Speaking of matters of governance and politics, Josh MacPhee’s wonderful anthology Celebrate People’s History: The Poster Book of Resistance and Revolution (Feminist Press) was (and is) a splendid antidote to the annual pantomime of democracy I viewed last night. Macphee has been commissioning and collecting posters that salute social justice in all its manifold modes since 1998. This anthology of about 100 of such by over 80 engaged artists like Cristy Road, Swoon, Nicole Schulman, Christopher Cardinale, Sabrina Jones, Eric Drooker, Klutch, Carrie Moyer, Laura Whitehorn, Dan Berger, Ricardo Levins Morales and Chris Stain is a stirring visual reminder of some vital moments in American history. Rebecca Solnit comments in the book’s foreword:

Josh MacPhee’s long campaign of putting his series of radical history posters up around the country matter. They are a small gesture perhaps, but small gestures accrue, and democracies and revolutions are made up of the myriad gestures of the small. I have long thought of pedestrians, of people who walk their cities and know them, as keeping alive a confidence and familiarity that has great potential in crisis and revolution. These posters do for the walls what the walkers do for the streets:keep alive some power and some hope in the public sphere. Just as the individuals accrue into civil society,so these individual commemorations of bygone heroines and moments cohere into the radical past on which a radical future can be built.
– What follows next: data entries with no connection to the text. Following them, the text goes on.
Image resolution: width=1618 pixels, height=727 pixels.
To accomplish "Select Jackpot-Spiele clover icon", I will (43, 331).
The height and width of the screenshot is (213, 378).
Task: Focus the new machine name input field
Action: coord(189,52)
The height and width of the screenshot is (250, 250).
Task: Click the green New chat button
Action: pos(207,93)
Also, note that tomorrow is the anniversary of People’s Historian Howard Zinn’s passing and in the spirit of activism (“Don’t mourn. Organize”) of which he was a champion , friends and comrades of Zinn are encouraging various community activities around his last major project, The People Speak http://www.thepeoplespeak.com/dont-mourn-organize which is a brilliant complement to his magnum opus, The People’s History of the United States.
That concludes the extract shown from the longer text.